Seafood pajeon is a giant pancake of goodness, laden with octopus, squid, scallions and the like. Definitely up there in terms of great pajeon – and the size of a two to three person pizza. Their popular bossam ($15.99 small, $24.99 large) is tender pork steamed in a variety of spices with lettuce leaves and different ingredients to wrap it all up in. This is interactive food at its best. Miso stew is a soybean paste stew that arrives so boiling hot, it wasn’t till near the meal’s end I was able to take a (still hot) satisfying slurp.
Kobawoo is an ideal place to fill up for less (the Renaissance Man and I could not finish all we ordered for $35) with a group of friends or family on quality Korean food.
Snacks & Desserts
BULGARINI GELATO, Culver City & Altadena
LA isn’t the ice cream city SF is. Though I enjoy LA’s Scoops and Pazzo Gelato, you won’t find the shining equivalent of Humphry Slocumbe, Bi-Rite or even Mitchell’s here. But LA does have Bulgarini Gelato.
Leo Bulgarini’s obsession for perfection shines best in his nut gelatos. A Roman native, Bulgarini and his Pasadena-born wife, Elizabeth, hunted for the best ingredients for two years in Italy, studied two months with a third-generation Sicilian gelato master, then on to Milan to perfect their gelato-making skills.
Their Sicilian pistachio is unlike any other. Same goes for Kona macadamia nut. And Mandorla Sicilian almond. It tastes as if Bulgarini uses double the amount of nuts anyone else does, allowing for a nutty intensity greater than in even the best of pistachio ice cream. Macadamia nut is my favorite but taste each if you can.
Sourcing coffee from Naples, cocoa from Santo Domingo, and hazelnuts from Oregon, quality is evident in these expensive gelatos. I liked other flavors, like Florentine chocolate with salt, but prefer general flavors at any of the aforementioned SF shops.
However, each of Bulgarini’s nut gelatos are better than any I’ve had throughout Italy or the US. A glorious excess of nuts takes on a textured but creamy body. Perfection.
SIMPLE THINGS SANDWICH & PIE SHOP, Mid-City West
Mini-pies ($2.50 each, plus small $5.50 or full size $20) aren’t life changing at Simple Things Sandwich & Pie Shop, but they are fun, particularly key lime. There’s other baked goods and daily-changing sandwiches, salads and soups. The bright white and grey space is accented by yellow lamps, as cheery as the friendly servers. It’s a worthy sweets stop when on 3rd Street, with a far smaller selection but a more peaceful setting than always-mobbed Joan’s down the block.
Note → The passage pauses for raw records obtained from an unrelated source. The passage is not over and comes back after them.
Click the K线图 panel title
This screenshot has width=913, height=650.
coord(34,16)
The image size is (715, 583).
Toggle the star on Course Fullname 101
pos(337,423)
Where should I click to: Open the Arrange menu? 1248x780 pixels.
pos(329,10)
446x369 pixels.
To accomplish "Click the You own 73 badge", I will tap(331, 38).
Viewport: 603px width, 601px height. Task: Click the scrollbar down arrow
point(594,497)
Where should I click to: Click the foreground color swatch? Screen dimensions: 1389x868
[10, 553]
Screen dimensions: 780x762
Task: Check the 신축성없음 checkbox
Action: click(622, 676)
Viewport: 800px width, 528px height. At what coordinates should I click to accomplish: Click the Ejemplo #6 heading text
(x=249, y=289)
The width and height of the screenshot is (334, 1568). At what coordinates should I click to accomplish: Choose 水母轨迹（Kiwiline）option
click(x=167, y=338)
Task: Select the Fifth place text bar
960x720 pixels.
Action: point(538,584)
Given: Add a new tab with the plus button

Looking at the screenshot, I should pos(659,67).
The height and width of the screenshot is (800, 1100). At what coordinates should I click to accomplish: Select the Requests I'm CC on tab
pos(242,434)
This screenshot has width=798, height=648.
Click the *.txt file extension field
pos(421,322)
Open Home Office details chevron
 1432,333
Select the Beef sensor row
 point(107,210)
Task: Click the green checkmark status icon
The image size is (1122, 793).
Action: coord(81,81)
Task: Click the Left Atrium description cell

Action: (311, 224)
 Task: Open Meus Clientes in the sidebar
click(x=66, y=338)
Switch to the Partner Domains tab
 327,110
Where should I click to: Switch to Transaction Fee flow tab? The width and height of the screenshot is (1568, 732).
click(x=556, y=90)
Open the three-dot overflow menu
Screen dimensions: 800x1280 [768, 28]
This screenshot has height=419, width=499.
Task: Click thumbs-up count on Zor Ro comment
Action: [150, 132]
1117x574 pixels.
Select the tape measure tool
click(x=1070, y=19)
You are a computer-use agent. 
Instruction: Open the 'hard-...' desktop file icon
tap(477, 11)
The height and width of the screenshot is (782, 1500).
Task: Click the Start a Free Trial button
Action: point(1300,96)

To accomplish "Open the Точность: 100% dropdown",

TAMARIND AVE. DELI, Hollywood
There’s Jersey-style deli sandwiches, including pastrami, brisket and salumi, at Tamarind Ave. Deli, tucked off a non-descript Hollywood street. But that’s not worth going out of your way for. Rather, the joy is an impressive collection of classic, old-timey American sodas lining the walls of this charming, little take-out spot.
FONUTS, Mid-City West
I must admit I’d rather have a traditional donut than what the new Fonuts is calling (rather cheesily) “faux donuts”. But if I think of them as baked donut cakes, they are quite good. Crowd-pleasers include maple bacon and strawberry buttermilk.
Coffee & Juice
Coffee favorites in LA this time around? Bourbon Street Cafe in Koreatown with its Asia-meets-New Orleans-meets-third wave coffee offerings, from siphon to pour-over.
In Mid-City West (near West Hollywood), Commissary prepares coffee right, featuring three different beans from small coffee brands, including our own excellent Sightglass Coffee in San Francisco. I enjoyed a cup made with Victrola beans from Seattle (while at Commissary, don’t forget to pop into fabulous butcher shop Lindy & Grundy next door).
Spring for Coffee is a closet-sized shop in Downtown LA selling some of the West Coast’s best coffee beans, more than half of them from SF (from Blue Bottle to Ritual). They make a proper cappuccino and espresso, too.
On the juice tip, Sustain Juicery, a tiny shop downtown in LA’s garment district, is expensive ($7 each) – as any quality juice shop is – blending refreshing, bright winners like the classic green: kale, spinach, apple, celery, cucumber, parsley.